According to the materials, on October 20, you requested from
the Village of Farmingdale copies "pre and post election filings
'statement of campaign receipts and expenditures'" concerning the
Village Restoration and the Liberty parties relative to elections
held in March of 1992. In the request, you noted that "These are
the Campaign's financial statements". In an acknowledgement of the
receipt of the request on November 1, the Village Clerk-Treasurer
wrote that "[w]e estimate that your request will be granted by the
end of January, 1994".
You have asked whether the clerk can properly delay disclosure
for so lengthy a period. From my perspective, a delay of so long
cannot be justified. In this regard, I offer the following
First, as I understand the situation, the records in question
must be prepared and timely filed pursuant to Article 14 of the
Election Law, which also describes their form and content.
Further, there is clear indication that the records are intended to
be readily available to the public.
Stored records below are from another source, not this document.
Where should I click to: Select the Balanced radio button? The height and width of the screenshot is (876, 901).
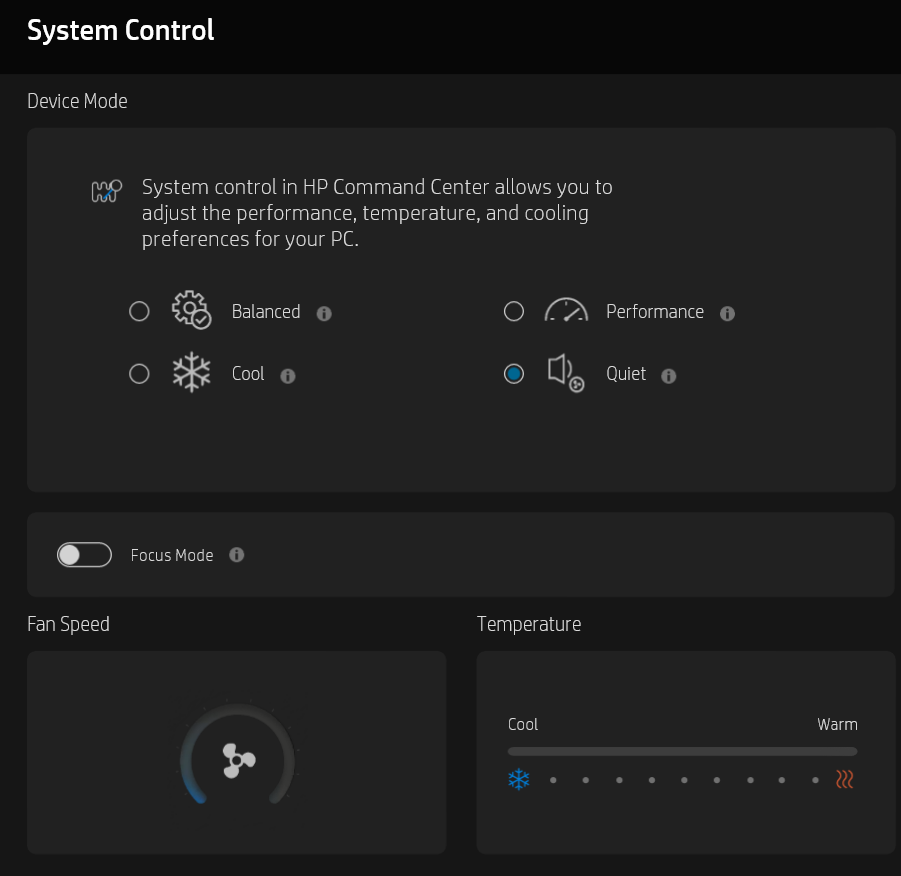139,311
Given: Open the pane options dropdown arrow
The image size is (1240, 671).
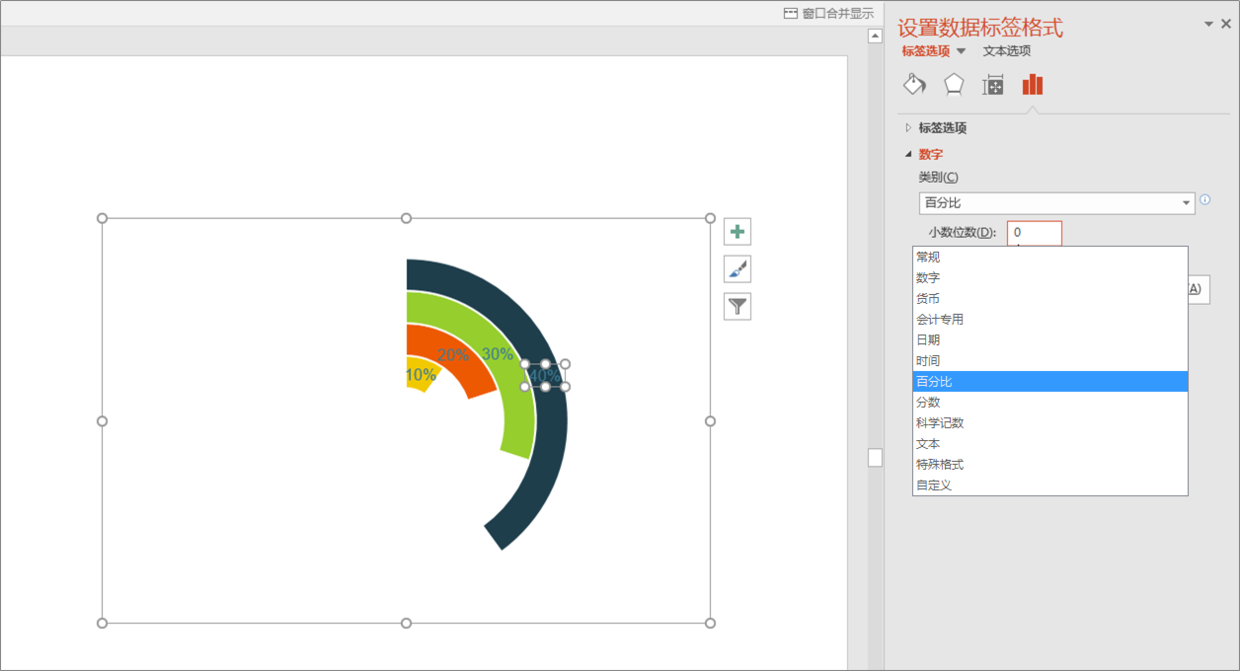Looking at the screenshot, I should click(x=1208, y=24).
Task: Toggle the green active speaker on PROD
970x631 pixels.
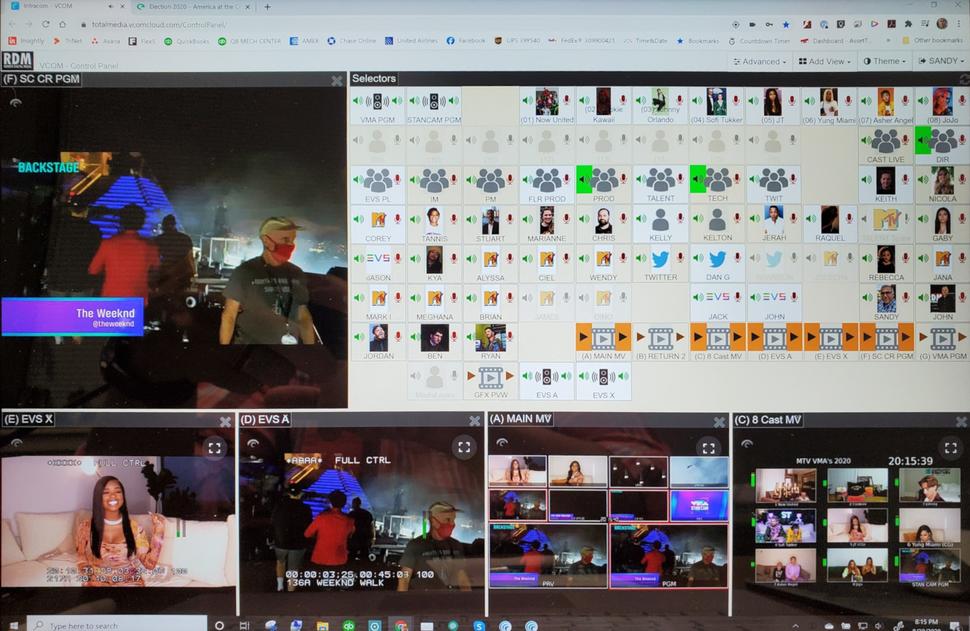Action: 583,180
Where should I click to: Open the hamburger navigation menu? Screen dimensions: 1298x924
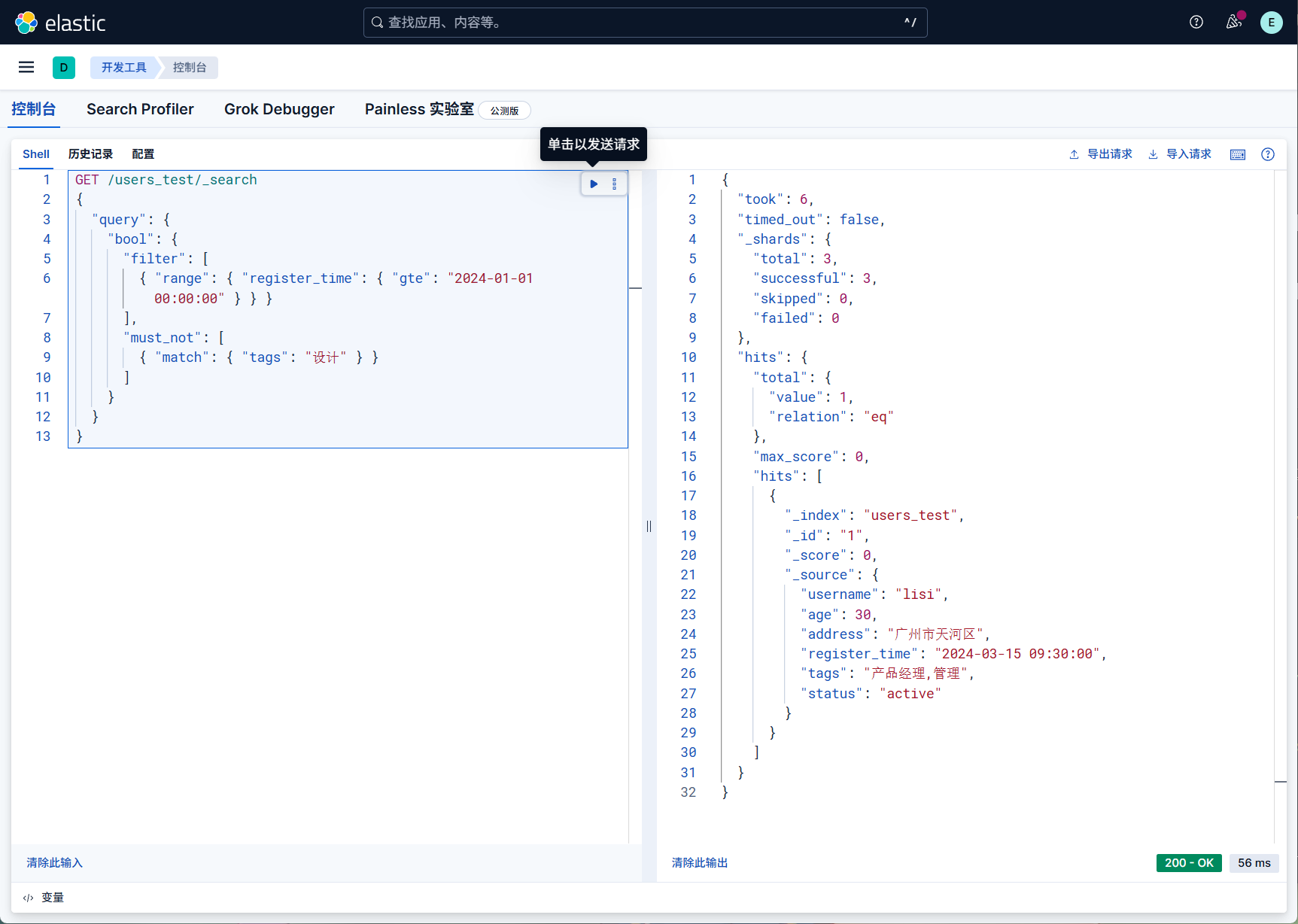(x=26, y=68)
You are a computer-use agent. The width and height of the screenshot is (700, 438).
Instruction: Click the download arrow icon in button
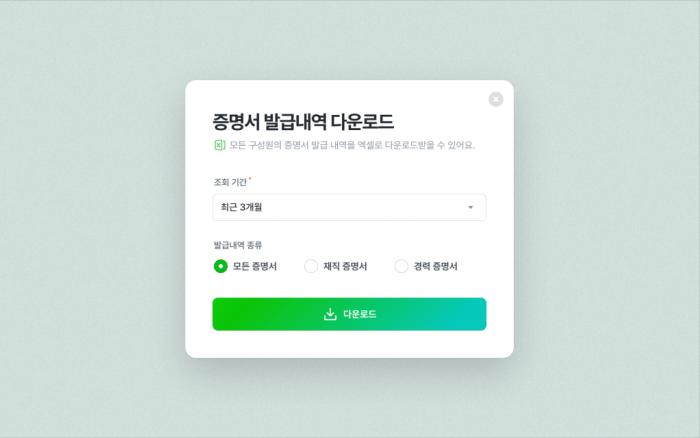click(x=330, y=314)
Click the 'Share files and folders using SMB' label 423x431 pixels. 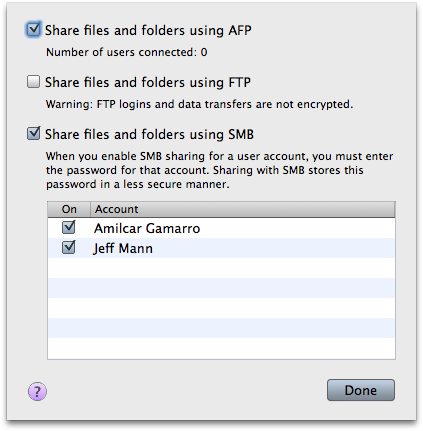pos(149,134)
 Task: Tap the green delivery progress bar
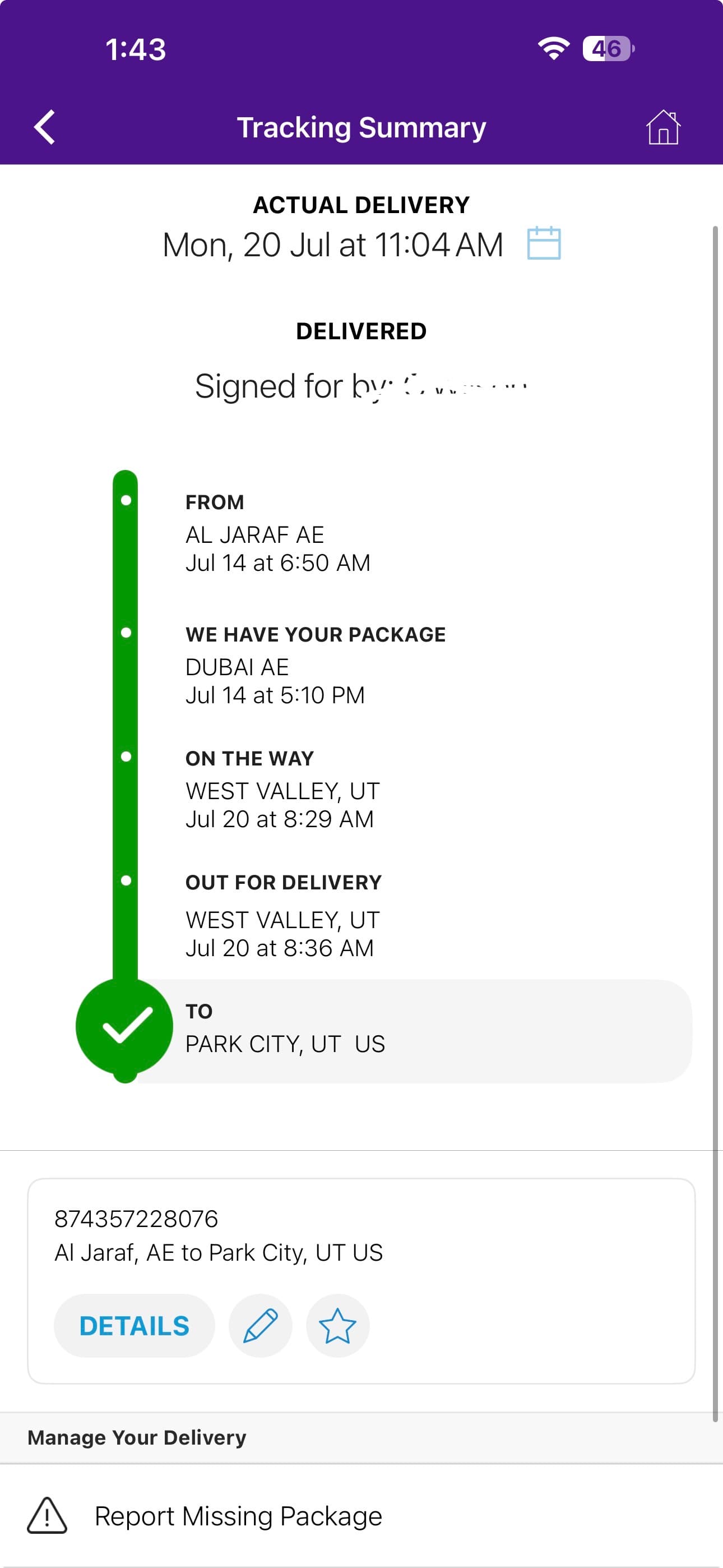[126, 725]
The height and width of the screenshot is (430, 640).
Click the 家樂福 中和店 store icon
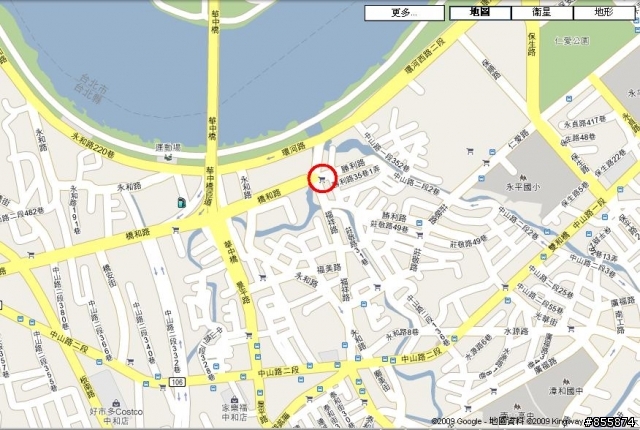(234, 399)
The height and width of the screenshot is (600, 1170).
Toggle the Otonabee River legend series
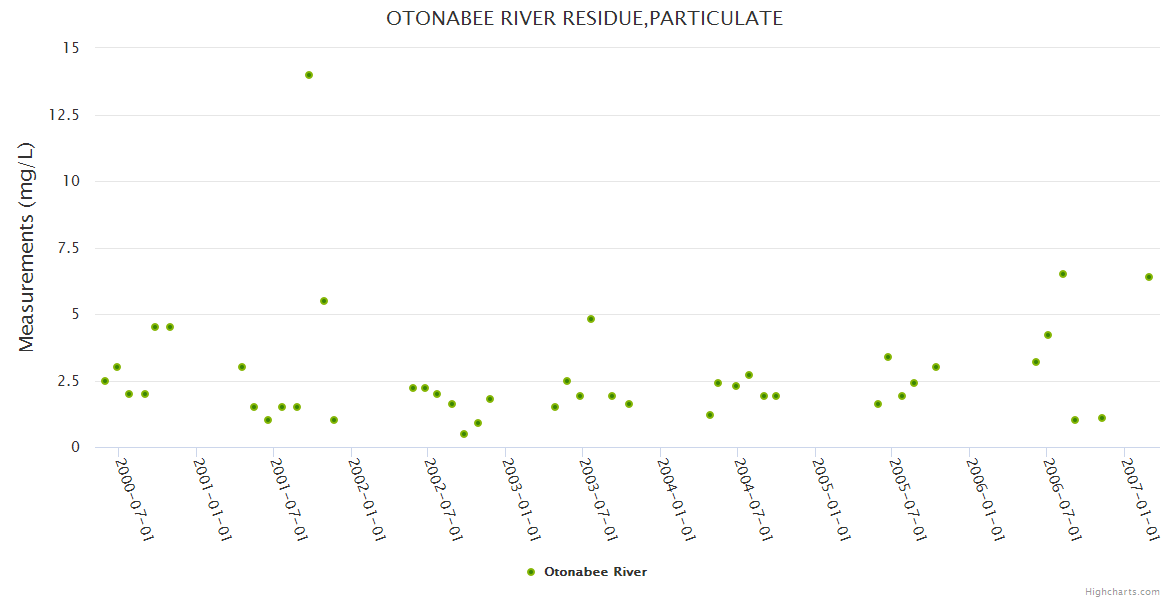click(595, 572)
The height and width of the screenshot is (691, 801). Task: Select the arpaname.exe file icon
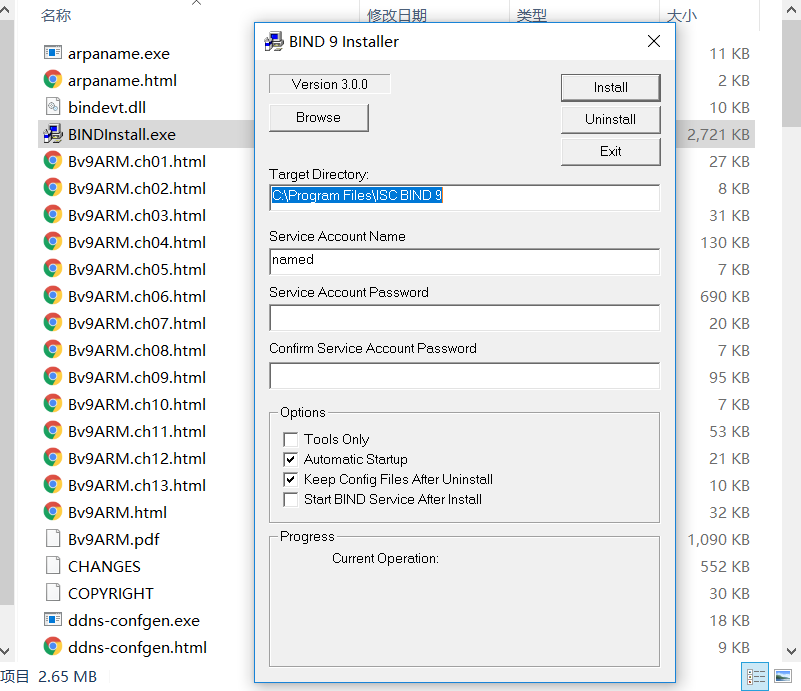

Section 14-108 of the Election
Law states in part that:
"3. Each statement shall be preserved by
the officer with whom or the board
with which it is required to be
filed for a period of five years
from the date of filing thereof.
4. Each statement shall constitute part
of the public records of such
officer or board and shall be open
Second, aside from the clear intent expressed in the Election
Law, the Freedom of Information Law provides direction concerning
the time and manner in which agencies must respond to requests.
Specifically, §89(3) of the Freedom of Information Law states in
"Each entity subject to the provisions of this
article, within five business days of the
receipt of a written request for a record
reasonably described, shall make such record
available to the person requesting it, deny
such request in writing or furnish a written
acknowledgement of the receipt of such request
and a statement of the approximate date when
such request will be granted or denied..."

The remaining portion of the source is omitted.